The longest hangover of my life is beginning to fade. At least it’s something like a hangover. The past couple of months have been restless, uneven and riddled with interrupted sleep, and like after one of those night of nights I’ve willingly given up, there are fond memories but you can’t seem to put much of a day together for the lack of dream time. But if I remember one thing from university it’s that someone, possibly a roommate, brought the sickly, painful morning hangover into stark focus by suggesting that hangovers are what allow us to know we are alive. Something about ‘through suffering comes renewed love of life.’ Granted, at the time I bet it was the beer and a smoke he offered me that helped me more than than this philosophical musing . Regardless this stoned out mantra has stuck with me somehow, and I think about it everytime I feel a hangover or fever recede. When my mind becomes mine again and I come back to the world.
But having a child is not exactly like a hangover. I’m not sick. I don’t hurt, there are no horrifying pictures of me doing terrible things and while there is a whole lot of puking and pissing and shitting, none of it is mine. In fact, the first few months of having a child are less like a hangover than feeling like you’ve been taking care of a degenerative 90 year-old alcoholic with Alzheimer’s. Instead these first couple of months have been a lesson in tolerance, sacrifice, adaptability and the power of any fifteen minutes alone. And now, something strange is happening. As my new baby begins to resemble something more like a human than a useless, wobbly necked boob guzzler, the memories of the last few weeks, of me being a frazzled automated caregiver are slipping from my mind, like the toxins of the best party ever after a really great, greasy breakfast.

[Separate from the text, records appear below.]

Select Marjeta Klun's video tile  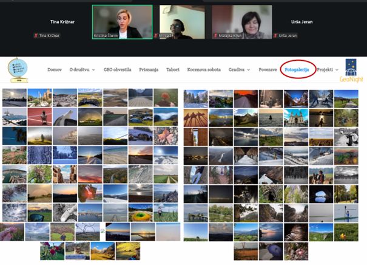[x=241, y=22]
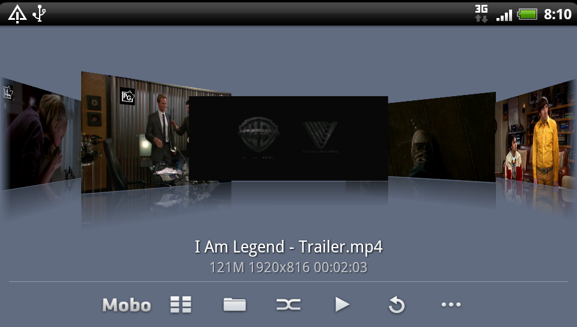Screen dimensions: 577x327
Task: Tap the warning triangle notification icon
Action: pos(17,13)
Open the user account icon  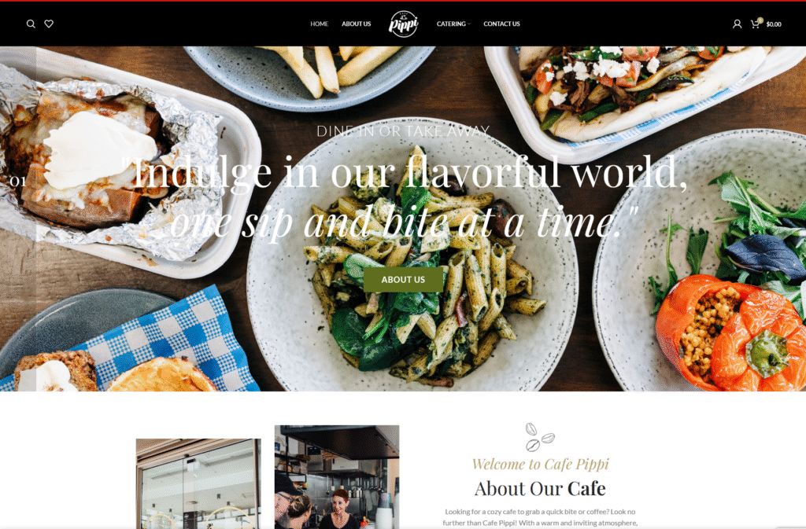737,24
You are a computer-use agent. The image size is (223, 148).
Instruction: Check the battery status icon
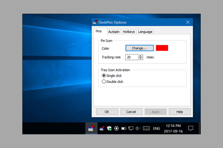(124, 128)
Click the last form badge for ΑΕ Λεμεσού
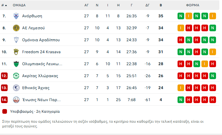This screenshot has width=222, height=135. pyautogui.click(x=213, y=28)

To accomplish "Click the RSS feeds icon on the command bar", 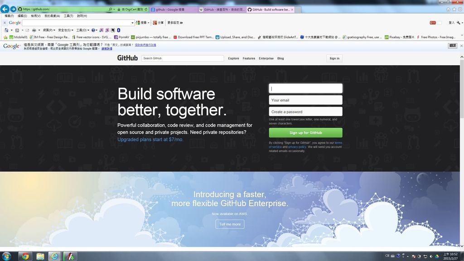I will pos(17,30).
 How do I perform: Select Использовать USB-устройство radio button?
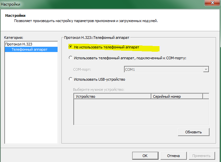[71, 79]
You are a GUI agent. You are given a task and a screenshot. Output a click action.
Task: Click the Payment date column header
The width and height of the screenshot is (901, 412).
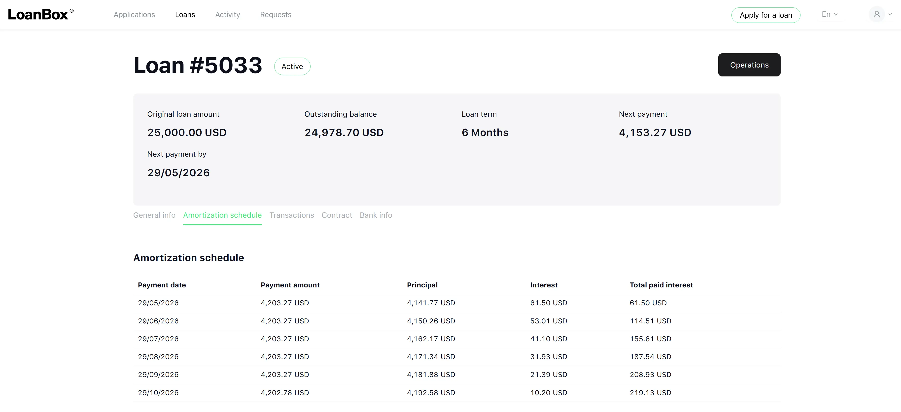click(162, 285)
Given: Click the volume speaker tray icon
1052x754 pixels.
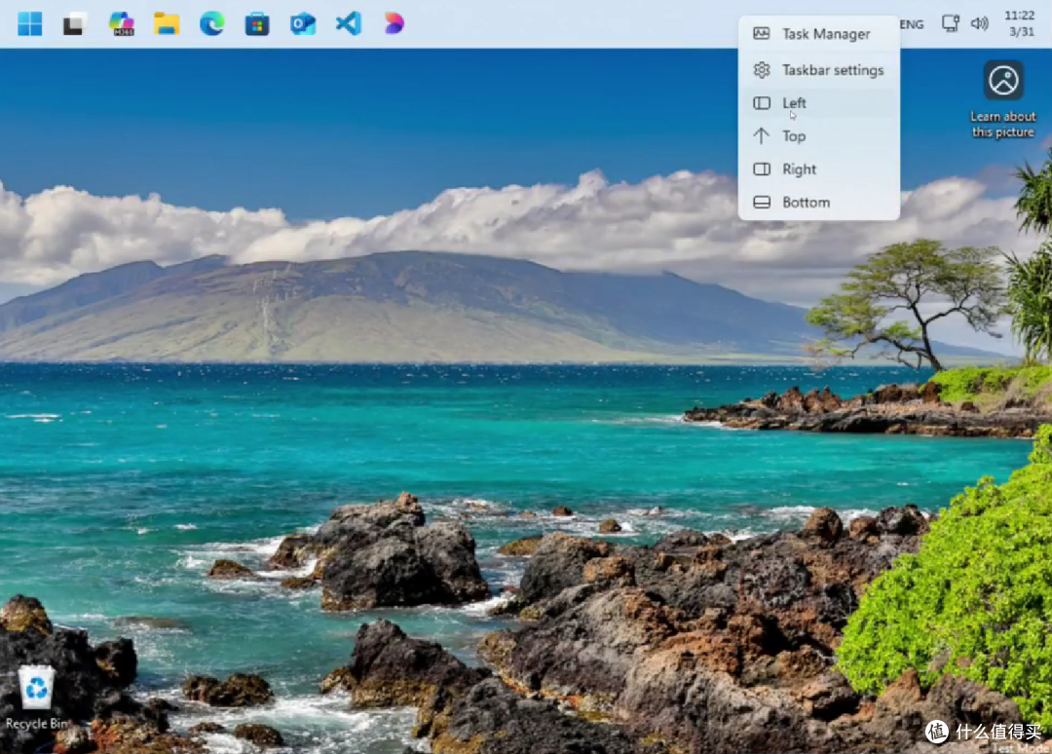Looking at the screenshot, I should tap(980, 24).
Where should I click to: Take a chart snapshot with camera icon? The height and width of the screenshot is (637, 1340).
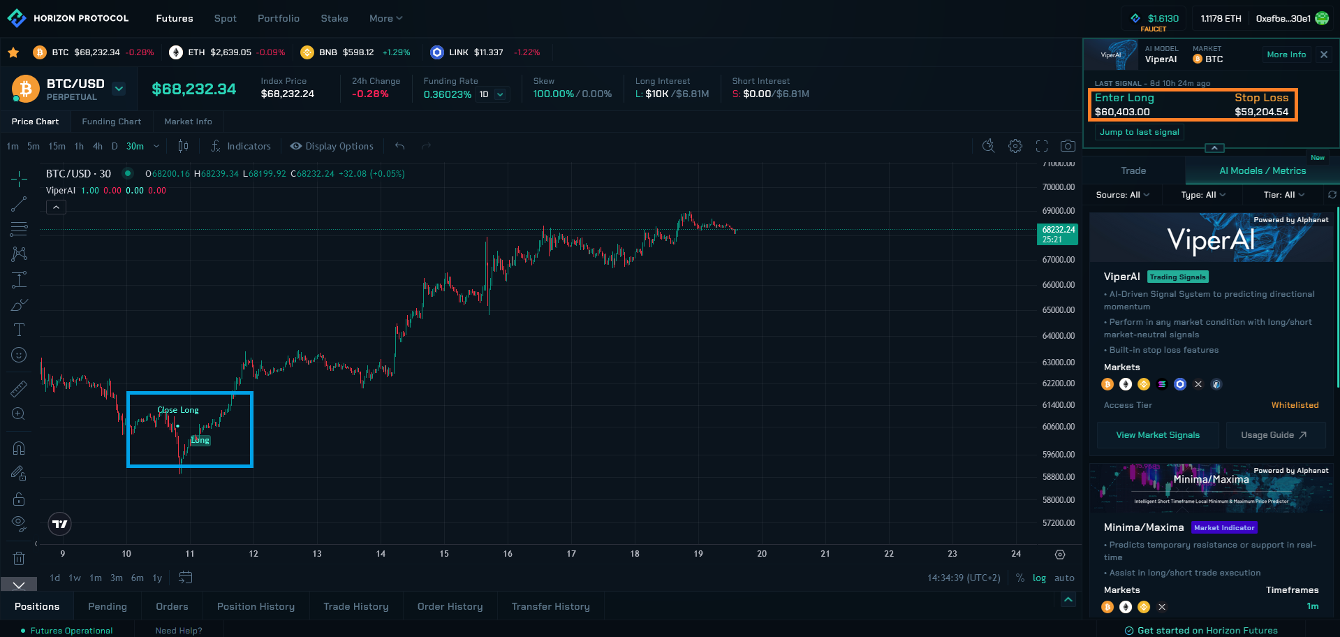[x=1068, y=146]
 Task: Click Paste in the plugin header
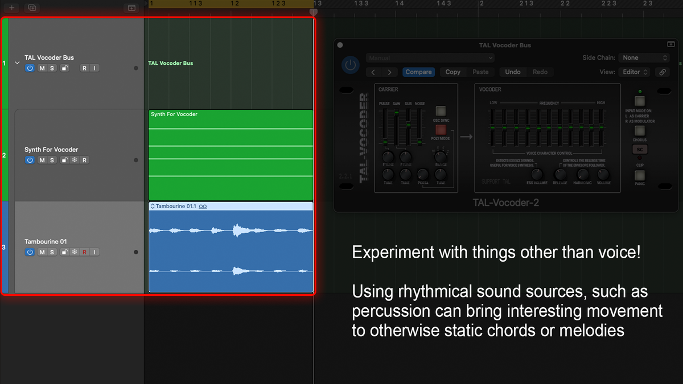tap(480, 72)
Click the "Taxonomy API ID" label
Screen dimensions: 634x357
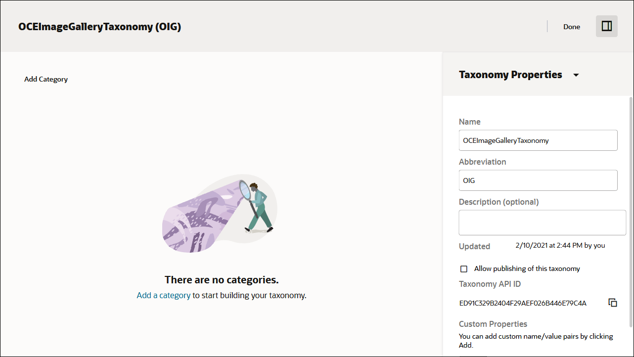(x=490, y=284)

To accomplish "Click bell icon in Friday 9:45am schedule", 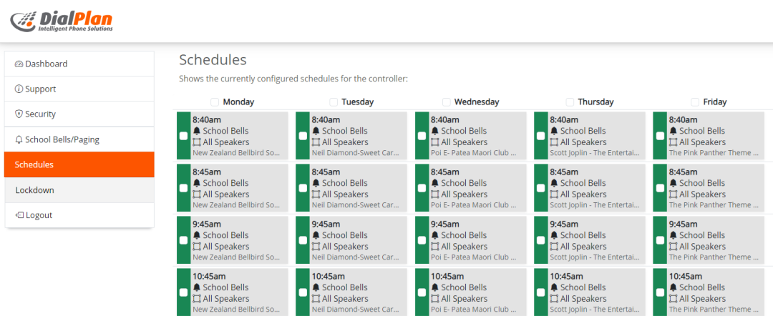I will 674,236.
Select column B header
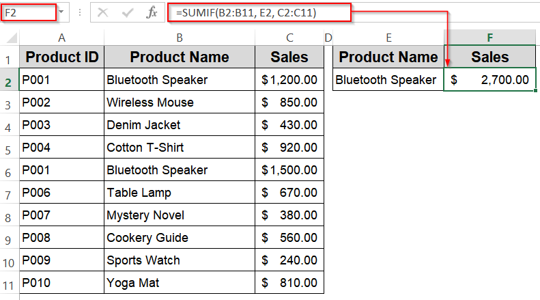Image resolution: width=540 pixels, height=300 pixels. [x=179, y=37]
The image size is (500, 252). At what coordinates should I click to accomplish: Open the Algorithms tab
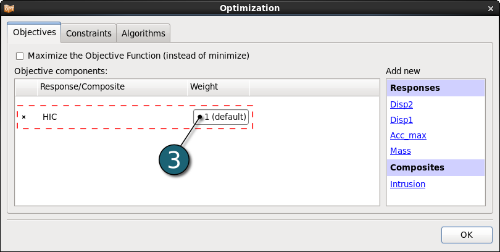pos(143,33)
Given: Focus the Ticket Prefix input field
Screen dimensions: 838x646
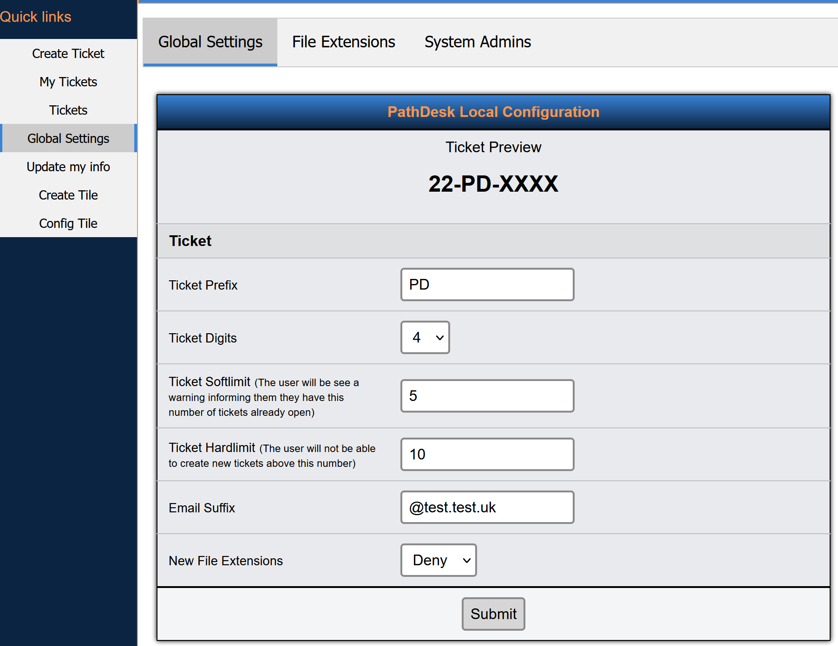Looking at the screenshot, I should 487,284.
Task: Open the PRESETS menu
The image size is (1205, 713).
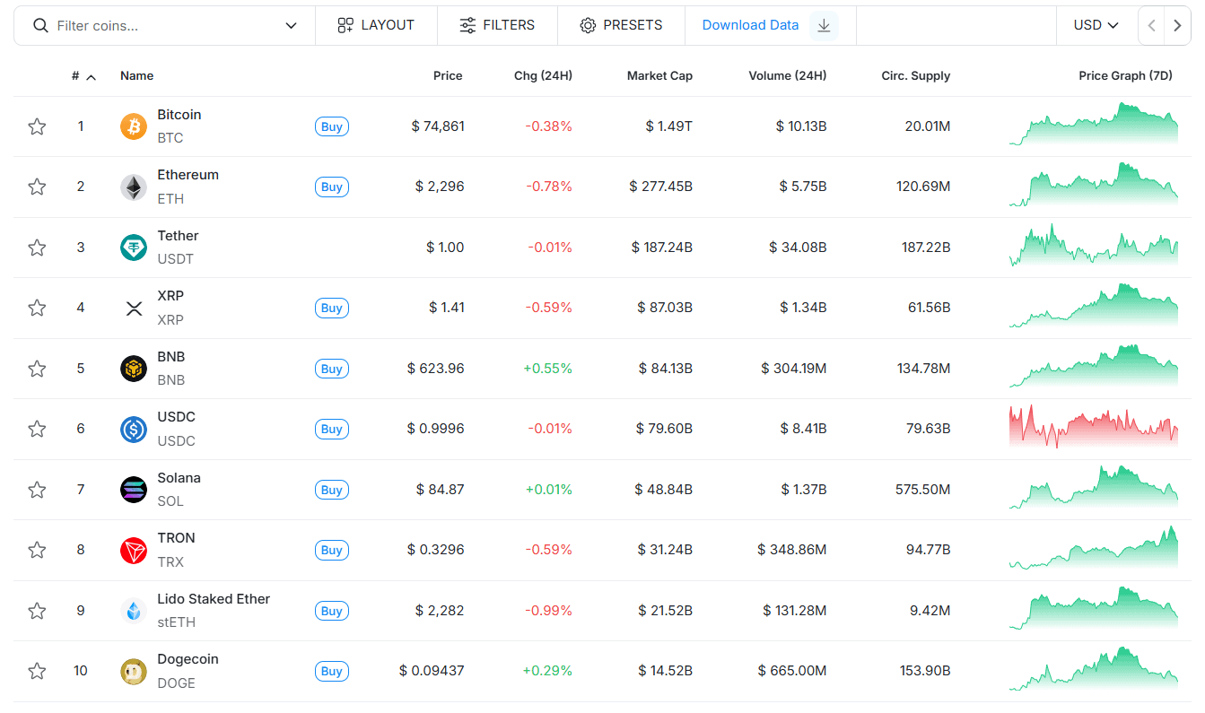Action: [621, 25]
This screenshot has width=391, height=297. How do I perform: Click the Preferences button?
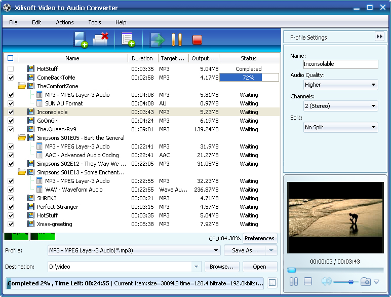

In fact the changes now are daily, with her neck firming up, her curiosity grows as she begins to tilt her head this way and lilt her ear that way, and her smiles seem to come more from the heart than from her bowels. I can begin to see the real her. And she is hilarious. Not in a sense of humour kind of way but the simple humanity she is developing is fascinating. I spend hours staring at her, watching this momentary window to our primal past. She is living in 2009 but her developmental phase is somewhere near 150 000 BC. She grunts and “hoots” and “waaah’s” and “snorts”. She frantically waves her arms and is surprised and curious when new sounds or objects are introduced. She is the missing link to our past, caught in that transformative phase between cheeky monkey and early caveman. Everything is new and wondrous, like how those earliest first days must have been when we as a species stepped out of the mud, or climbed down from the trees and figured out that we could express, explain and explore. We have even established a primitive form of communication, she and I. I have a giant red monkey that I dangle over the side of her crib and with its long arms I bonk its head and make “unga bunga” noises. She totally gets this. It makes sense. It’s a completely useless and simple motor function experience that has no other weight of expression other than “hey…me too.” It’s the earliest form of community bonding. “Me too” is the communicative bond that probably helped forge the first friendships, which in turn led to the first cave communities. Like when one cavemen met another caveman and “unga bunga’ed” about being chased by a saber tooth tiger and the other caveman unga bung’ed back; “Me too.” And as she grows, every day, passing through centuries of human development we are bonded by the shared experiences of that simple “unga bunga” moment. While her first snorts and rooting sounds were basic signals of either hunger or displeasure, now her grunts aren’t even always about food. She “unghs” when she wants me to spin the mobile clockwise, she goes into a panic if it goes counterclockwise. She “coos” when she moves a toy with her hand and she “oohoohs” when sees the cat -like it might be food in a few more weeks, right after she discovers fire.